Costo de oportunidad

La guerra

Imponer una narrativa es importante porque, como bien menciona Yuval Noah Harari en ‘The Guardian’, los países se construyen sobre historias.

La lectura de los periódicos hoy difícilmente puede tratar de un tema distinto al de la violencia. La de Ucrania bajo el ataque ruso, y la de Michoacán, cuando un grupo de sicarios convirtió una calle en patíbulo.

En Europa, el Estado de un país decide desconocer al estado vecino. A pesar de tener un pasado común, a pesar de los lazos históricos y humanos, el dictador Putin decide enviar al ejército de su país en contra de Ucrania. Llama drogadictos a los ucranianos. Llama nazi al presidente Zelensky, un judío nieto de un sobreviviente del holocausto.

Imponer una narrativa es importante porque, como bien menciona Yuval Noah Harari en The Guardian, los países se construyen sobre historias. Dice Harari, Putin ya perdió la guerra. Ni sus paisanos se creen que lo que está haciendo en Ucrania es algo bueno. El golpe de las sanciones internacionales a Rusia será importante. Aunque tengan petróleo y reservas de oro, necesitan el sistema financiero global, acceso a los mecanismos de pagos y acceso a sus reservas internacionales.

Nuestros spin doctors nacionales parecen rusos, por la narrativa que han elegido para referirse a los hechos de violencia reciente en Michoacán. No hay alguien que le diga al presidente que el problema del Cartel Jalisco Nueva Generación no es el branding que enloda el nombre de ese Estado.

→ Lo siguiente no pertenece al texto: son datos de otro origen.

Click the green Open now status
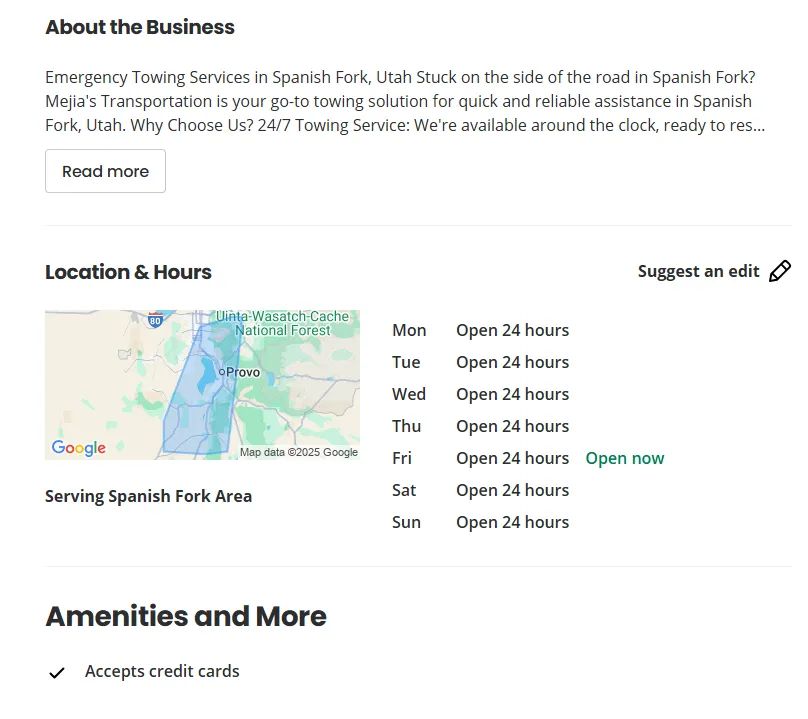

Tenemos que aceptar que la estrategia para controlar la violencia, en México y en el orden internacional, es equivocada. No hay manera de lidiar con matones de barrio como Putin, o como cárteles violentos, ignorándolos y pensando que finalmente llegará el día en que se comporten. En la situación europea, y en la nuestra propia, hay muchos aprendizajes para México.

Primero, se tiene que defender un mundo construido con base en reglas. El Estado tiene que velar porque el marco jurídico se cumpla; en la calle, en los mercados, en la geopolítica. Donald Trump mandó la señal que el orden global construido con base en instituciones no servía, y abrió la puerta para que un autócrata ruso decidiera hacer una maniobra napoleónica. Andrés Manuel López Obrador mandó la señal de que las instituciones del orden pospriista no estaban ahí para favorecer a las mayorías, y procedió a su demolición. Nos quedamos sin las instituciones imperfectas y corruptas, y estamos a la merced del albedrío de nuestro presidente. Ojalá no aprenda nada del tirano Putin. Ojalá se retire en 2024 y no decida manipular la política mexicana desde La Chingada, su terruño de dicente nombre.

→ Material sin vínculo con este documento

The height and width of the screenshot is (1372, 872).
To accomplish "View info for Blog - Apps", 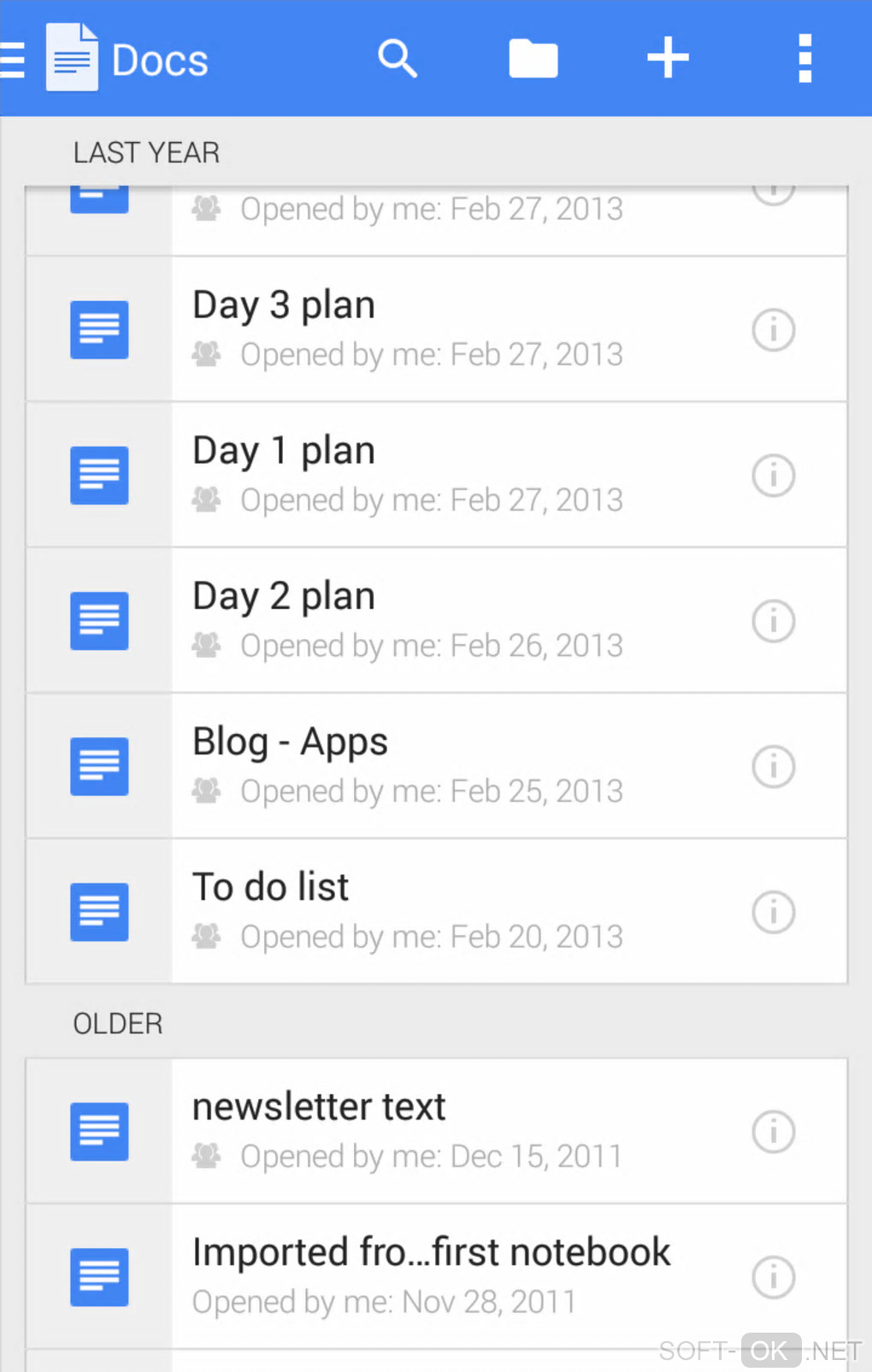I will point(773,766).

Otro aprendizaje es que no hay recursos naturales suficientes para mantener a un país en la autarquía. Rusia es un país que quiere comprar lujos para su clase privilegiada con su gas. Sin la comunidad internacional, los plutócratas rusos no pueden hacer del mundo su parque de diversiones. En el mundo actual necesitamos unos de otros.

Lección tres: Rusia es el modelo que debemos seguir si queremos una economía capitalista de compadres, donde solamente unos pocos tienen oportunidades para hacer fortuna. El orden político centralizado, como el que practica Putin, como el que deseaba Trump, como el que anhela Andrés Manuel, favorece estructuras monoligopólicas en donde pierden los más pobres, los consumidores, y que generan subdesarrollo. El error de la transición democrática de México iniciada en 2000 es que no se logró romper con estructuras de centralización del poder económico construidas con inspiración soviética. Grandes sindicatos y pequeños grupos de poder económico y político siguen partiendo el queso en México y en Rusia. Mientras eso continúe así, ninguno de los dos países tiene futuro.

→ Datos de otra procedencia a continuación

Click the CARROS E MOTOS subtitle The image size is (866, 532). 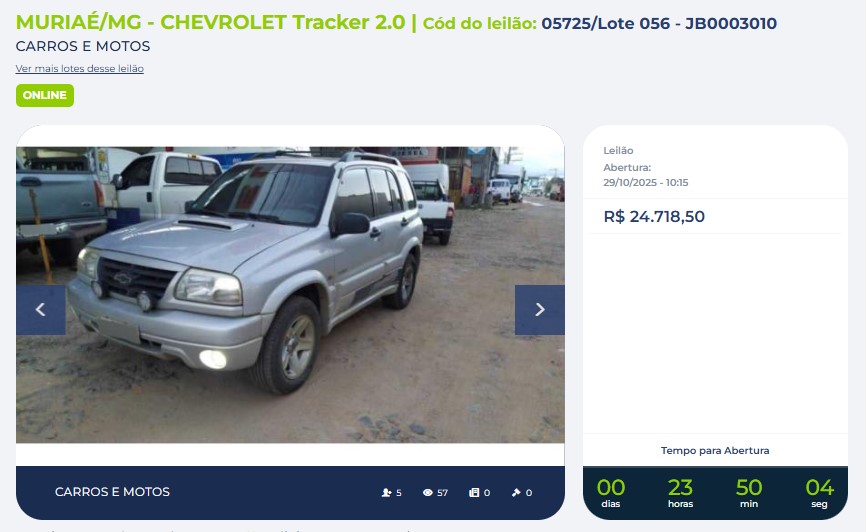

El PIB de Rusia es apenas 38 por ciento mayor que el de México. El ingreso per cápita es apenas 20 por ciento superior. Nuestra base comercial y manufacturera es mucho más avanzada que la de los rusos hoy. Estamos mejor integrados a las economías de mercado del Norte de América, como Estados Unidos y Canadá. Aún así, es inconcebible imaginar que México quisiera ser una potencia militar que invadiera países centroamericanos y del Caribe.

Ucrania tiene un PIB menor al 11 por ciento del de Rusia. El ingreso per cápita en Ucrania es apenas el 37 por ciento de los rusos. Por ello, la comunidad internacional debe pronunciarse en contra de del abuso contra países pequeños y pobres. México, en el Consejo de Seguridad de la ONU, debe tomar una posición dura en contra del totalitarismo ruso. En nuestra política interna, no debemos emular al águila bicéfala rusa. A lo mejor por tener dos cabezas, no pudo decidir cuál es su lugar en un mundo civilizado.